Kafka UI is an Open-Source Web UI for Apache Kafka Management. Kafka UI API allows users to connect to different Kafka brokers by specifying their network address and port. As a separate feature, it also provides the ability to monitor the performance of Kafka brokers by connecting to their JMX ports. JMX is based on the RMI protocol, so it is inherently susceptible to deserialization attacks. A potential attacker can exploit this feature by connecting Kafka UI backend to its own malicious broker. This vulnerability affects the deployments where one of the following occurs: 1. dynamic.config.enabled property is set in settings. Its not enabled by default, but its suggested to be enabled in many tutorials for Kafka UI, including its own README.md. OR 2. an attacker has access to the Kafka cluster that is being connected to Kafka UI. In this scenario the attacker can exploit this vulnerability to expand their access and execute code on Kafka UI as well. Instead of setting up a legitimate JMX port, an attacker can create an RMI listener that returns a malicious serialized object for any RMI call. In the worst case it could lead to remote code execution as Kafka UI has the required gadget chains in its classpath. This issue may lead to post-auth remote code execution. This is particularly dangerous as Kafka-UI does not have authentication enabled by default. This issue has been addressed in version 0.7.2. All users are advised to upgrade. There are no known workarounds for this vulnerability. These issues were discovered and reported by the GitHub Security lab and is also tracked as GHSL-2023-230.
The product deserializes untrusted data without sufficiently verifying that the resulting data will be valid.
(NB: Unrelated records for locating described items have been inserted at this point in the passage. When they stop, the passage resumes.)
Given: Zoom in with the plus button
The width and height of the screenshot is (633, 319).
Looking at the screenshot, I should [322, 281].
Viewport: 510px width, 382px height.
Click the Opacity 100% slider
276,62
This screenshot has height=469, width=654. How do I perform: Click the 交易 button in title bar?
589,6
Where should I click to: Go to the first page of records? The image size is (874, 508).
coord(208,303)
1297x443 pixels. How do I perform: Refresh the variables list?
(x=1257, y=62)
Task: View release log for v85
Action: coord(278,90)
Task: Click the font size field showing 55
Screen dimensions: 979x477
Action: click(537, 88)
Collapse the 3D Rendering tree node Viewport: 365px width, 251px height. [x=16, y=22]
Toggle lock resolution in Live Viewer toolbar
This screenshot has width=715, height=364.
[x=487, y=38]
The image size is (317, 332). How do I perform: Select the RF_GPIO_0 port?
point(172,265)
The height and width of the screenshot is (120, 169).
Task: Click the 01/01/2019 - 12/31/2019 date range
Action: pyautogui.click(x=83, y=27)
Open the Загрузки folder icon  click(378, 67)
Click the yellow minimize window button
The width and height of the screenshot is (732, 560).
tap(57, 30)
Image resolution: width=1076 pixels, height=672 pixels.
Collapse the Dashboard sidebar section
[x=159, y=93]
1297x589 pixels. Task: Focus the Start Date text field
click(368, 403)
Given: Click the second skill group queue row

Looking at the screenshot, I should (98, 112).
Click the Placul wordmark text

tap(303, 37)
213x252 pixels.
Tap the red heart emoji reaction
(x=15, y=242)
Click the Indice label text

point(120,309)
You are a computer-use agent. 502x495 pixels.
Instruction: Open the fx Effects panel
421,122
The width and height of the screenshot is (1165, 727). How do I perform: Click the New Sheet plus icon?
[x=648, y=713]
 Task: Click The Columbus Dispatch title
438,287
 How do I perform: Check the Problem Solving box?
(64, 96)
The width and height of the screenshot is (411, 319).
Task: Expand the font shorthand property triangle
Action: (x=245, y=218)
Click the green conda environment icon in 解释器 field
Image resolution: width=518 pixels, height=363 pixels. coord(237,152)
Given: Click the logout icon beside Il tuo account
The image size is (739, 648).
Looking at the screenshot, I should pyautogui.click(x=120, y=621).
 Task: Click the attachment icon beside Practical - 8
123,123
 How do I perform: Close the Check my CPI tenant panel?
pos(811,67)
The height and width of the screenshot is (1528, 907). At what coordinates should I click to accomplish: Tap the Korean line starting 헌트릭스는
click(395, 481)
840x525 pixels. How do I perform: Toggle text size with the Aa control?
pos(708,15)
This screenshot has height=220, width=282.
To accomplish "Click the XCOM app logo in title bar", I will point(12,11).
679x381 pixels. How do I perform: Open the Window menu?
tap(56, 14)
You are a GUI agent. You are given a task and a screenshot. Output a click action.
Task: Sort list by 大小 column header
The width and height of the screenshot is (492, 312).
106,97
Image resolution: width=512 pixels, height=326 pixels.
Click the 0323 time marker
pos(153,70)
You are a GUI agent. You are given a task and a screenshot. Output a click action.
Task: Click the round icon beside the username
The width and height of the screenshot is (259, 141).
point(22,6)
It is often convenient to serialize objects for communication or to save them for later use. However, deserialized data or code can often be modified without using the provided accessor functions if it does not use cryptography to protect itself. Furthermore, any cryptography would still be client-side security – which is a dangerous security assumption. Data that is untrusted can not be trusted to be well-formed. When developers place no restrictions on “gadget chains,” or series of instances and method invocations that can self-execute during the deserialization process (i.e., before the object is returned to the caller), it is sometimes possible for attackers to leverage them to perform unauthorized actions, like generating a shell.